The method trains on separate method-owned training samples:

Method settings fragment:

settings:
  algorithm: PPO
  trainInstances:
    - ../../environments/job_shop_scheduling/cases/train_tiny_a.yaml
    - ../../environments/job_shop_scheduling/cases/train_tiny_b.yaml
  maxJobs: 6
  totalTimesteps: 128
  seed: 0

trainInstances, maxJobs, totalTimesteps, and algorithm are method settings. OptPilot validates that settings is an object and passes it to the method; the RL method decides how to interpret those fields.

The example uses Stable-Baselines3 PPO with a small Gymnasium adapter around JobShopLib's single-instance RL environment. The adapter keeps the code focused on the OptPilot boundary: train on method-owned samples, roll out on the validation cases exposed through methodContext.references, and emit schedule-solution parameters.

What The Method Needs

An RL rollout method needs:

  • the validation case references from methodContext.references
  • a policy implementation or policy checkpoint
  • rollout settings such as deterministic sampling, maximum steps, and render mode
  • JobShopLib and the policy framework dependencies in the method runtime

Checkpoint-rollout method settings:

Method settings fragment:

settings:
  policyPath: user_catalog/methods/job_shop_rl_policy/policy.zip
  deterministic: true
  maxSteps: 10000
  renderMode: null

What The Method Produces

The method should produce the same schedule-solution candidate used by the other external solver methods:

Candidate spec payload fragment:

solutions:
  ft06_small:
    operations:
      - job: 0
        operation: 0
        machine: 0
        start: 0
        end: 3
  la01_tiny:
    operations:
      - job: 0
        operation: 0
        machine: 0
        start: 0
        end: 2

The environment validates the final schedule. It does not inspect the policy, reward function, neural network weights, or rollout trace unless the method explicitly saves those as evidence.

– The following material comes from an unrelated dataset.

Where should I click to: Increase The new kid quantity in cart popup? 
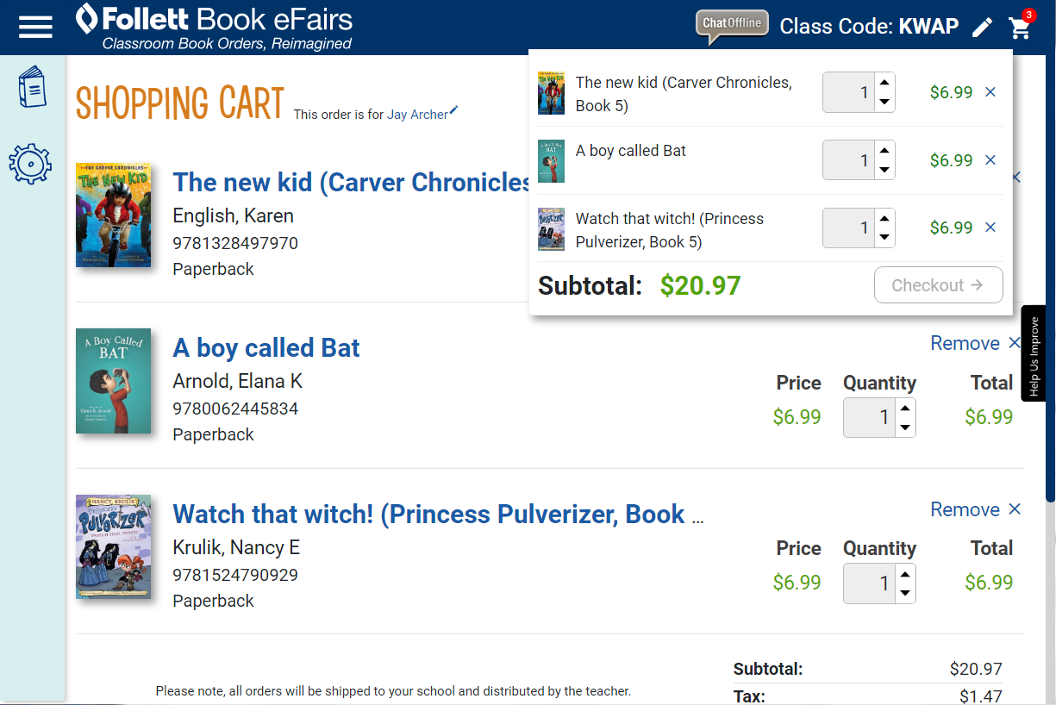[x=884, y=83]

Why This Uses Schedule Solutions

The trained policy is not the candidate being evaluated by the job-shop environment. The policy is part of the method that produces a schedule for each validation case. The schedule is the environment-facing candidate.

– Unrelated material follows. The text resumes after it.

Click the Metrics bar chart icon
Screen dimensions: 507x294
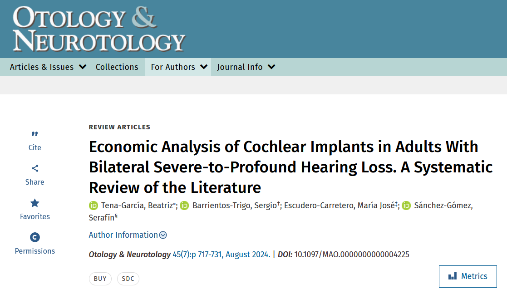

This keeps the boundary consistent with constraint programming and metaheuristics:

Method family Method-owned work Environment-facing candidate
Constraint programming Build and solve a CP-SAT model. Schedule solution.
Metaheuristics Improve schedules through local search. Schedule solution.
Reinforcement learning Roll out a policy in a Gymnasium environment. Schedule solution.

Example Scope

The bundled RL study is runnable as a small Stable-Baselines3 training-and-rollout example. It is not meant to be a strong benchmark policy. For a serious experiment, use more training cases, train for many more steps, save the policy checkpoint as method evidence, and keep the validation cases fixed.